La bonne nouvelle est que la tuberculose est une maladie guérissable. Le traitement dure plusieurs mois, et est plus complexe et coûteux s’il s’agit d’une variante pharmacorésistante de la maladie. Mais si les médicaments sont pris assidument, la guérison est complète. La mauvaise nouvelle est que, sans traitement, la tuberculose est plus mortelle que le COVID-19 (et beaucoup plus dans le cas des variantes pharmacorésistantes). De plus, il est hautement probable qu’une personne atteinte de tuberculose et non traitée infectera d’autres personnes. En fait, elle risque de contaminer jusqu’à 15 personnes en un an.

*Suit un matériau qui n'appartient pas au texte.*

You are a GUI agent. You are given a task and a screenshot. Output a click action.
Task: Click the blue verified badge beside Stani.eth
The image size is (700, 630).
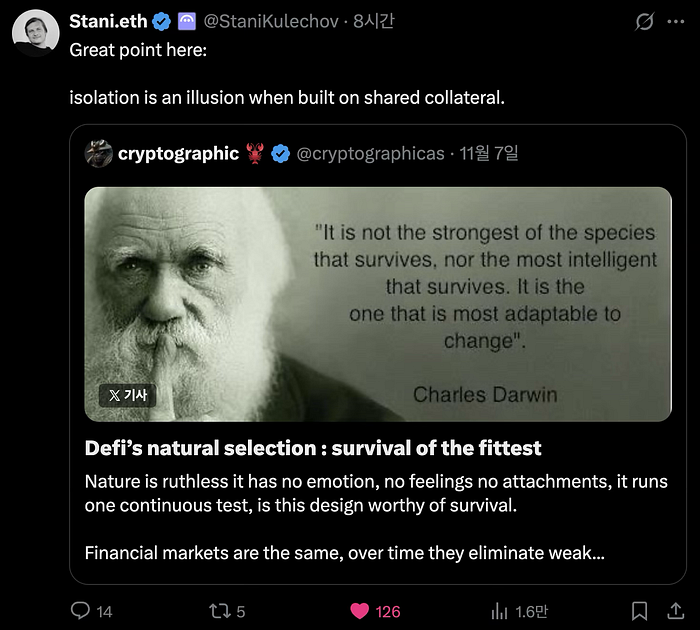[x=160, y=21]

On comprend pourquoi les innovations permettant de détecter les personnes les plus à risque sont indissociables du succès de la lutte contre la tuberculose. L’expérience de Josphat illustre parfaitement les résultats concluants que l’on peut obtenir avec la mise en œuvre adéquate d’innovations relativement simples et peu coûteuses. S’il n’avait pas été traité, Josphat aurait probablement vu sa santé se détériorer progressivement, et il aurait fini par infecter des membres de sa famille ou des collègues. Il est maintenant en santé, réuni avec sa femme et ses enfants et de retour au travail.

Cet article d’opinion a été publié pour la première fois dans Forbes.